Posted on:2011-08-17Degree:Ph.DType:Dissertation
University:Brandeis UniversityCandidate:Chalk, Brian PatrickFull Text:PDF
GTID:1445390002452451Subject:Literature
Abstract/Summary:
My dissertation offers a new model for understanding the relationship between early modern dramatists and literary posterity. Critics have long noted Ben Jonson's proprietary claims over his texts, and recent studies have reevaluated Shakespeare's interest in print. In focusing on issues surrounding the conditions of production, however, these studies tend to underestimate the plays themselves as resources.
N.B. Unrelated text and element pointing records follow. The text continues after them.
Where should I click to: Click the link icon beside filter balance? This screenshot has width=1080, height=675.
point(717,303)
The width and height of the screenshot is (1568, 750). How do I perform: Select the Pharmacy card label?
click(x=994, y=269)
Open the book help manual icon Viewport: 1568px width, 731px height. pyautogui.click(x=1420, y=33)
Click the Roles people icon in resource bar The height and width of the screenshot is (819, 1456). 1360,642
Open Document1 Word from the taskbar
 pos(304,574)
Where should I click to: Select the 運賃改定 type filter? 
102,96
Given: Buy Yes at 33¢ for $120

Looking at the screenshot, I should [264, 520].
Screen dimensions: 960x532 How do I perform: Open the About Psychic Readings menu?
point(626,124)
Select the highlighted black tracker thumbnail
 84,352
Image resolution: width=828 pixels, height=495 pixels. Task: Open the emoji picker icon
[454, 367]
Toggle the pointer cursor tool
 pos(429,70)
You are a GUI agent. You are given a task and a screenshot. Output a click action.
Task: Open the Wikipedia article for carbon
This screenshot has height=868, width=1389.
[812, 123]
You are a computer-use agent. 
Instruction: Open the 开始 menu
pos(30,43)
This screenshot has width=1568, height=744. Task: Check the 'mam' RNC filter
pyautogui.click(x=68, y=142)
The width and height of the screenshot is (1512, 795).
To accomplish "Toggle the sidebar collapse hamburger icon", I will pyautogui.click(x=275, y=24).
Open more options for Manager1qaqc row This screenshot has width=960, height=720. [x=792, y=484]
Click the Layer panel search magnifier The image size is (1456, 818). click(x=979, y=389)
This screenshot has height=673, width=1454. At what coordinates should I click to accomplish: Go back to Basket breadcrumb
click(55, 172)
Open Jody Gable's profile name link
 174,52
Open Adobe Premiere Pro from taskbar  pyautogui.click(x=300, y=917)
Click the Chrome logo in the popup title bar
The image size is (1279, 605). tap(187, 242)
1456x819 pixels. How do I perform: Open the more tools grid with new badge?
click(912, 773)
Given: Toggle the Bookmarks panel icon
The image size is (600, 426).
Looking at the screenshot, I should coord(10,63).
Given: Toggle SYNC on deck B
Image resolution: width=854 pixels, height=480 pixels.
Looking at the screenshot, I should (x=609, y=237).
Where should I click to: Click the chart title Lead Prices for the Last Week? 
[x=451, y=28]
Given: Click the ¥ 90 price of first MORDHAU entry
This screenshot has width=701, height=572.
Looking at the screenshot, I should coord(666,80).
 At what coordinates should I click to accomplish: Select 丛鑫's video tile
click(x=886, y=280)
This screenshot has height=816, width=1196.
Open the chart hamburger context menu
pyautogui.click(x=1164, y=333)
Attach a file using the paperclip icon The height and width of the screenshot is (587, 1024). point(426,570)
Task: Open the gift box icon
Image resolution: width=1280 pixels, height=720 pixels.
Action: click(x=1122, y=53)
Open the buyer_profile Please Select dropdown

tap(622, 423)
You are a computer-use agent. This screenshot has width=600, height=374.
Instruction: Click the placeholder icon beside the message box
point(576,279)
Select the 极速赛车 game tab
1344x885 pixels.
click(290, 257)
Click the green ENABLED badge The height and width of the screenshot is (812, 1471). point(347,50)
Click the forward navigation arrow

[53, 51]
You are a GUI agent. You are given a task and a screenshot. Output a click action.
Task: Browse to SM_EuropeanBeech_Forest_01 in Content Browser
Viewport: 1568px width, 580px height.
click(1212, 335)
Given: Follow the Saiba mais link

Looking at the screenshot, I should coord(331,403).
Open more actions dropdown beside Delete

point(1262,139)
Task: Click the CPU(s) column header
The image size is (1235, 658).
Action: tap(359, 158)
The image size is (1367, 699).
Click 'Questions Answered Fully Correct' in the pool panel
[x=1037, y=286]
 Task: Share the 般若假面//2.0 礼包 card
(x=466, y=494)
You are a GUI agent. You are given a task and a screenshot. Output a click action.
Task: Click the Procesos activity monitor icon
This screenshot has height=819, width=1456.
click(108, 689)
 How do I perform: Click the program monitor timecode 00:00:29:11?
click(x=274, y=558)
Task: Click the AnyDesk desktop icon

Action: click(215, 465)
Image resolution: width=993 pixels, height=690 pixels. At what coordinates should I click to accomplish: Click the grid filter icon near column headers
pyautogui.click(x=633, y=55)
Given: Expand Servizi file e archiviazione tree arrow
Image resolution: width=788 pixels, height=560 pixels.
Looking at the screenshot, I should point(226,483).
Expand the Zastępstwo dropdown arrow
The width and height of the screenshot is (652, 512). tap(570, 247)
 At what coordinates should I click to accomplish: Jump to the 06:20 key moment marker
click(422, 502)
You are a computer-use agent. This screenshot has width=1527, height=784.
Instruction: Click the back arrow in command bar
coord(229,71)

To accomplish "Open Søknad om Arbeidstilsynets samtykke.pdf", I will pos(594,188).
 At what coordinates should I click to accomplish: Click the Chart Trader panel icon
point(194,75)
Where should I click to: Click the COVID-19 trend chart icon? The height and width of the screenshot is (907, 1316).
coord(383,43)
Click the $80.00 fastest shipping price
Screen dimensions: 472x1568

I argue that the various ways in which Jacobean dramatists thematize the period's preoccupation with memorialization in their works relates fundamentally to their own interest in self-perpetuation. My introduction outlines the post-Reformation historical developments that produced these anxieties over memorialization and places Renaissance dramatists within this context.In chapter one, I argue that, with his Tamburlaine plays, Marlowe self-consciously defies both the commemorative rituals and the eternizing tropes of the poetry of his time. Tamburlaine's argument for its value as an enduring literary object works paradoxically through an insistence on its status as an ephemeral, theatrical work. Chapter two explores how Ben Jonson assimilates Marlowe's classicism but at the same time aims emphatically to preserve his works for posterity. In his Roman tragedy Sejanus, Jonson adapts a Roman sense of monumentality to his own literary project in order to assuage the tension between his immortalizing ambitions and the transitory nature of the medium in which he writes. Chapter Three investigates Shakespeare's attitude toward commemoration in The Winter's Tale, which, I suggest, represents the desire to secure one's posthumous identity prior to death as a destructive impulse that paralyzes the living. In my last chapter, I argue that John Webster's preoccupation with monumentality and its relationship to commemoration, which repeatedly features in his prefaces, resurfaces as a crucial framing device in The White Devil and The Duchess of Malfi. My project ends with a brief epilogue that considers how Westminster Abbey's Poets' Corner poignantly demonstrates that attempting to control the conditions of one's legacy is a precarious enterprise.